§ RECORDED DATA
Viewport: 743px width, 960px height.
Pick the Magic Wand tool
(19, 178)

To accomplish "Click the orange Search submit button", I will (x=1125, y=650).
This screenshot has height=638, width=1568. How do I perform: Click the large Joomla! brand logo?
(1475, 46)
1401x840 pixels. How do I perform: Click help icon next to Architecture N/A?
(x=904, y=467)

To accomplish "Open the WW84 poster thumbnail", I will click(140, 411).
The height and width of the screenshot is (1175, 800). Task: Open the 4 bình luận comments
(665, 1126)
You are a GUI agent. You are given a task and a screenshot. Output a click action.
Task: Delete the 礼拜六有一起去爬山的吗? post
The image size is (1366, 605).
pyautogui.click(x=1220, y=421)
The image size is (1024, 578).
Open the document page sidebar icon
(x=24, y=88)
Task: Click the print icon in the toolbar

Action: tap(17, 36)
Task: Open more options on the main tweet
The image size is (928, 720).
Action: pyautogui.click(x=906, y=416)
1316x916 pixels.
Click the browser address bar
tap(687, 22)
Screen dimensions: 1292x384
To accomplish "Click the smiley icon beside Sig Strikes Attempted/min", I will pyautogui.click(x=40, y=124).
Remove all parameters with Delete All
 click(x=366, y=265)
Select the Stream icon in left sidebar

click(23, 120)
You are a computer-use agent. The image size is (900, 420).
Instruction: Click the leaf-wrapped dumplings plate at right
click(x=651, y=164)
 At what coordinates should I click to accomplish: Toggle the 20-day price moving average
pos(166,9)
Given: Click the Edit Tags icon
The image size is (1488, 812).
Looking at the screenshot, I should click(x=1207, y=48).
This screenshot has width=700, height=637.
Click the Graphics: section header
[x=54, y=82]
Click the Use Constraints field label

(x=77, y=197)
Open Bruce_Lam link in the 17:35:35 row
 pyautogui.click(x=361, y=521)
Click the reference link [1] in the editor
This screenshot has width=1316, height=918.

§ WHAT YOU HAVE TO DO
Rewrite every one of the rows above, substituting "symbol" for each occurrence of "icon" and leaving all other text unchanged.

§ ANSWER
Viewport: 743px width, 960px height.
Pick the Magic Wand tool
(19, 178)

To accomplish "Click the orange Search submit button", I will (x=1125, y=650).
This screenshot has height=638, width=1568. How do I perform: Click the large Joomla! brand logo?
(1475, 46)
1401x840 pixels. How do I perform: Click help symbol next to Architecture N/A?
(x=904, y=467)

To accomplish "Open the WW84 poster thumbnail", I will click(140, 411).
The height and width of the screenshot is (1175, 800). Task: Open the 4 bình luận comments
(665, 1126)
You are a GUI agent. You are given a task and a screenshot. Output a click action.
Task: Delete the 礼拜六有一起去爬山的吗? post
The image size is (1366, 605).
pyautogui.click(x=1220, y=421)
The image size is (1024, 578).
Open the document page sidebar symbol
(x=24, y=88)
Task: Click the print symbol in the toolbar

Action: tap(17, 36)
Task: Open more options on the main tweet
The image size is (928, 720).
Action: pyautogui.click(x=906, y=416)
1316x916 pixels.
Click the browser address bar
tap(687, 22)
Screen dimensions: 1292x384
To accomplish "Click the smiley symbol beside Sig Strikes Attempted/min", I will pyautogui.click(x=40, y=124).
Remove all parameters with Delete All
 click(x=366, y=265)
Select the Stream symbol in left sidebar

click(23, 120)
You are a computer-use agent. The image size is (900, 420).
Instruction: Click the leaf-wrapped dumplings plate at right
click(x=651, y=164)
 At what coordinates should I click to accomplish: Toggle the 20-day price moving average
pos(166,9)
Given: Click the Edit Tags symbol
The image size is (1488, 812).
Looking at the screenshot, I should click(x=1207, y=48).
This screenshot has width=700, height=637.
Click the Graphics: section header
[x=54, y=82]
Click the Use Constraints field label

(x=77, y=197)
Open Bruce_Lam link in the 17:35:35 row
 pyautogui.click(x=361, y=521)
Click the reference link [1] in the editor
This screenshot has width=1316, height=918.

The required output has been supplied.